Excessive reactive oxygen species induce transcription-dependent replication stress
Martin Andrš, Henriette Stoy, Barbora Boleslavska, Nagaraja Chappidi, Radhakrishnan Kanagaraj, Zuzana Naščáková, Shruti Menon, Satyajeet Rao, Anna Oravetzova, Jana Dobrovolná, Kalpana Surendranath, Massimo Lopes, Pavel Janščák
Abstract
Elevated levels of reactive oxygen species (ROS) reduce replication fork velocity by causing dissociation of the TIMELESS-TIPIN complex from the replisome. Here, we show that ROS generated by exposure of human cells to the ribonucleotide reductase inhibitor hydroxyurea (HU) promote replication fork reversal in a manner dependent on active transcription and formation of co-transcriptional RNA:DNA hybrids (R-loops). The frequency of R-loop-dependent fork stalling events is also increased after TIMELESS depletion or a partial inhibition of replicative DNA polymerases by aphidicolin, suggesting that this phenomenon is due to a global replication slowdown.
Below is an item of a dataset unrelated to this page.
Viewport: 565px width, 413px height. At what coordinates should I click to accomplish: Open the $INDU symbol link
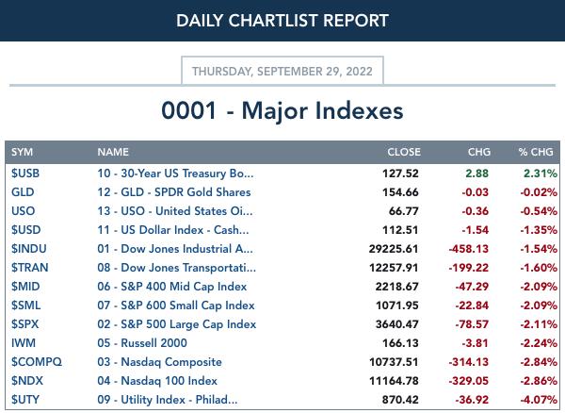(29, 249)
In contrast, replication arrest caused by HU-induced depletion of deoxynucleotides does not induce fork reversal but, if allowed to persist, leads to extensive R-loop-independent DNA breakage during S-phase. Our work reveals a link between oxidative stress and transcription-replication interference that causes genomic alterations recurrently found in human cancer.